Pedro asintió con la cabeza y volvió a mirar la tumba de su mujer. Cerró los ojos un momento e inspiró profundo, recordó la última vez que vio a Mercedes, su cara de sueño, el desayuno a las apuradas, el beso de despedida antes de salir para el trabajo, las últimas palabras que le dijo: «Qué tengas un lindo día, amor. Nos vemos a la tardecita». Abrió los ojos mientras largaba el aire de a poco. Se sentía un poco mejor. Le había hecho bien hablar con alguien que había pasado por lo mismo que estaba pasando él.

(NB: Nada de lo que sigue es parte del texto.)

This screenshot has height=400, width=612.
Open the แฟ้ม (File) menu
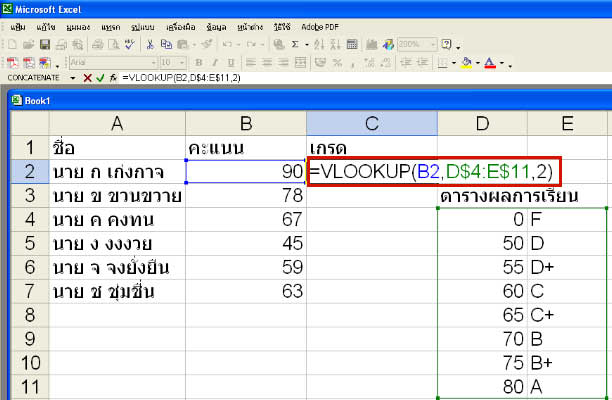(18, 29)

Ya se había ido. Él también se tenía que ir, dentro de poco cerrarían el cementerio. La tarde se estaba haciendo noche. Los pájaros cruzaban el cielo violeta en bandadas, el aire se volvía húmedo por el rocío. Juntó las pocas fuerzas que le quedaban y comenzó a caminar hacia la salida. Al pasar por delante de la tumba de al lado, miró con curiosidad la lápida para ver el nombre de la mujer de su nuevo amigo, no se lo había preguntado. En el rectángulo de mármol gris, grabado en letra mayúscula de imprenta decía: “Antonio Helguera- 1917 – 1967 QPD”.